What is needed is an exact copy of the entries below, from the line that contains "The width and height of the screenshot is (278, 163)." through the final line, both included, and nothing else.

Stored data

####

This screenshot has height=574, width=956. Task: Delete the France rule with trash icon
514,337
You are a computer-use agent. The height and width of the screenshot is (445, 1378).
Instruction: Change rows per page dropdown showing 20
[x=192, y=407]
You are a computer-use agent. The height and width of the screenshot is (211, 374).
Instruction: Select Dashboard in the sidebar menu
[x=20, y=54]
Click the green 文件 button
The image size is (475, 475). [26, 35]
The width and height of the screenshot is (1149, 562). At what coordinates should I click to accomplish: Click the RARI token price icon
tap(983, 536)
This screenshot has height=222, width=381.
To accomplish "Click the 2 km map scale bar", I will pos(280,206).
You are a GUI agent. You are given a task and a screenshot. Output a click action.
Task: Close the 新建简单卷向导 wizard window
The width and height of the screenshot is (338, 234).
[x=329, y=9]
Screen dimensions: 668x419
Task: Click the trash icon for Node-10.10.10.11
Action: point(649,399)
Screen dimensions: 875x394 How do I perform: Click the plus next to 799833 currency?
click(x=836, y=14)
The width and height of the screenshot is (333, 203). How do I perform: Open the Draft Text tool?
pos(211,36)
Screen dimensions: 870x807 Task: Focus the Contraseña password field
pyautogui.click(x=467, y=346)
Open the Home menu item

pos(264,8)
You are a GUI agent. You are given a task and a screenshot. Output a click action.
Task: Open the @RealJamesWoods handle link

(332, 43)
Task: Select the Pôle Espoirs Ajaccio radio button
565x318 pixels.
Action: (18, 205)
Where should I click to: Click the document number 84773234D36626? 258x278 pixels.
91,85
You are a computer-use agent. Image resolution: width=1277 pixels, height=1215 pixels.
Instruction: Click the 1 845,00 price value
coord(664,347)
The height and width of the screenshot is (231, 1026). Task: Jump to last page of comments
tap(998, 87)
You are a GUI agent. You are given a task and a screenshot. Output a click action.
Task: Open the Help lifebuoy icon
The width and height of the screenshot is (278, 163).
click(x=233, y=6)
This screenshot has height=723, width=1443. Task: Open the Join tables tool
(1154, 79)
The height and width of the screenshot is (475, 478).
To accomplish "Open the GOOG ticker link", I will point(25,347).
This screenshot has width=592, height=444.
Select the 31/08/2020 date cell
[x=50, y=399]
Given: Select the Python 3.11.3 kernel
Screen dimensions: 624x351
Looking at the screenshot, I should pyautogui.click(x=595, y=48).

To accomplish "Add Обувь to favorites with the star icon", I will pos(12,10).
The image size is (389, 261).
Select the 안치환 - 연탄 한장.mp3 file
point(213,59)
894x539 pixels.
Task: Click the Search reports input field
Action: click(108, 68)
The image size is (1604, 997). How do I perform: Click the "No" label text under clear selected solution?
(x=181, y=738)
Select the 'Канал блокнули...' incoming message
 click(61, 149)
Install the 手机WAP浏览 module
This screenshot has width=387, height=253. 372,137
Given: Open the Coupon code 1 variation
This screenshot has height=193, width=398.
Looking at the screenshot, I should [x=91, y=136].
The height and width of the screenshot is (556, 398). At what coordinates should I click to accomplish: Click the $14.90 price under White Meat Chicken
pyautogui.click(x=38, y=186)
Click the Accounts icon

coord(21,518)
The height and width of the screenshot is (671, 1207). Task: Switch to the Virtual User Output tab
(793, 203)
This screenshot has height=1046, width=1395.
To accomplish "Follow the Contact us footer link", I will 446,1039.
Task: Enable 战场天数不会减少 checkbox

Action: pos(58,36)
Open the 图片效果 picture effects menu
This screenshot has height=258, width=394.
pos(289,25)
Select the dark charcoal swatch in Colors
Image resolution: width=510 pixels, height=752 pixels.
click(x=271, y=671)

####

_RESPONSE TO THE EXERCISE_
The width and height of the screenshot is (278, 163).
click(x=233, y=6)
This screenshot has height=723, width=1443. Task: Open the Join tables tool
(1154, 79)
The height and width of the screenshot is (475, 478).
To accomplish "Open the GOOG ticker link", I will point(25,347).
This screenshot has width=592, height=444.
Select the 31/08/2020 date cell
[x=50, y=399]
Given: Select the Python 3.11.3 kernel
Screen dimensions: 624x351
Looking at the screenshot, I should pyautogui.click(x=595, y=48).

To accomplish "Add Обувь to favorites with the star icon", I will pos(12,10).
The image size is (389, 261).
Select the 안치환 - 연탄 한장.mp3 file
point(213,59)
894x539 pixels.
Task: Click the Search reports input field
Action: click(108, 68)
The image size is (1604, 997). How do I perform: Click the "No" label text under clear selected solution?
(x=181, y=738)
Select the 'Канал блокнули...' incoming message
 click(61, 149)
Install the 手机WAP浏览 module
This screenshot has width=387, height=253. 372,137
Given: Open the Coupon code 1 variation
This screenshot has height=193, width=398.
Looking at the screenshot, I should [x=91, y=136].
The height and width of the screenshot is (556, 398). At what coordinates should I click to accomplish: Click the $14.90 price under White Meat Chicken
pyautogui.click(x=38, y=186)
Click the Accounts icon

coord(21,518)
The height and width of the screenshot is (671, 1207). Task: Switch to the Virtual User Output tab
(793, 203)
This screenshot has height=1046, width=1395.
To accomplish "Follow the Contact us footer link", I will 446,1039.
Task: Enable 战场天数不会减少 checkbox

Action: pos(58,36)
Open the 图片效果 picture effects menu
This screenshot has height=258, width=394.
pos(289,25)
Select the dark charcoal swatch in Colors
Image resolution: width=510 pixels, height=752 pixels.
click(x=271, y=671)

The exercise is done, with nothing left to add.